Three citizen complaints were filed against Bever. One citizen said Bever did not provide his name or service number and threatened or harassed someone while responding to a service call on December 13, 2021. Another citizen said Bever used rude or obscene profanity on May 23, 2023. The department declared all complaints unfounded.

Bryant said officers are not allowed to swear. While there may be some leeway for cursing in the heat of the moment, officers are generally expected to remain professional, she said.

Officials react

“I don't think this is a reflection of the divide as a whole, but when we hear about it, we want to address it quickly,” Bryant said. “We want to make sure we send the message that we will not accept this for our community.”

Bryant said that means visiting police academy students and holding morning briefings to ensure a good culture within the police department and providing comprehensive training opportunities, especially in areas such as use of force, to ensure officers are prepared for success.

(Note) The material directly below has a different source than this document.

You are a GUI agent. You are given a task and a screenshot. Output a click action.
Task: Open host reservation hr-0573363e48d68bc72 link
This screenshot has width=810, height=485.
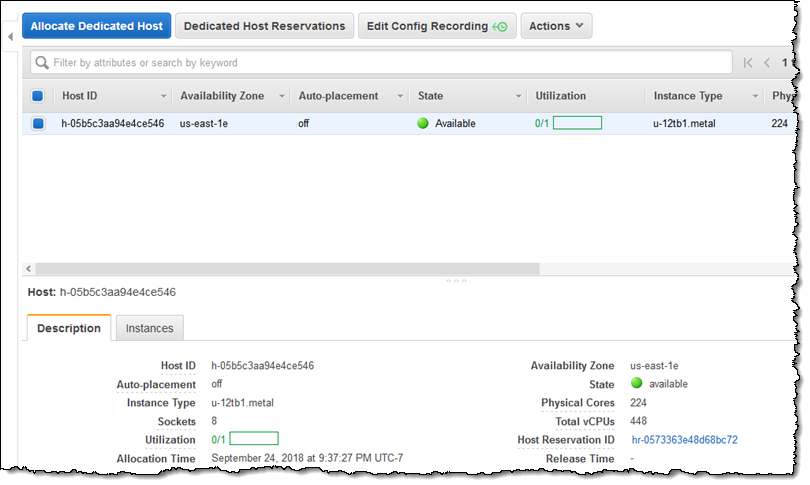click(x=685, y=440)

Several city officials sent statements to The Dispatch condemning the officers' actions. Columbus Mayor Andrew Ginther praised Bryant for her “swift action” in firing Bever.

City Attorney Zach Klein also supported the firing of the officers.

“The conduct of these individual officers is unacceptable, falls far short of the standards expected of any public servant, and tarnishes the great work that members of the police division do every day.”

Bryant recommended a 240-hour suspension or termination of both officers, but the final decision on firing officers rests with Pishotti. Pishotti said in a statement that what she saw in the video was inconsistent with the values ​​of the Columbus Division of Police.

“Our community deserves better, and this 14-year-old deserves better,” Pishotti said.

Shannon Hardin, president of the Columbus City Council, said he stands by Bryant in her “swift investigation and decisive action.” He called the actions shown in the footage an “outrageous use of force.”

“I am angry at how this single officer's petty display of power calls into question the integrity and hard work of the entire department,” Hardin said.

Hardin added that he would send his condolences to the boys and their families.

“We are working to build a city where young black boys like my son Noah or my nephew Christian can walk around their neighborhoods without being perceived as a threat by the police officers they trust to keep them safe,” Hardin said.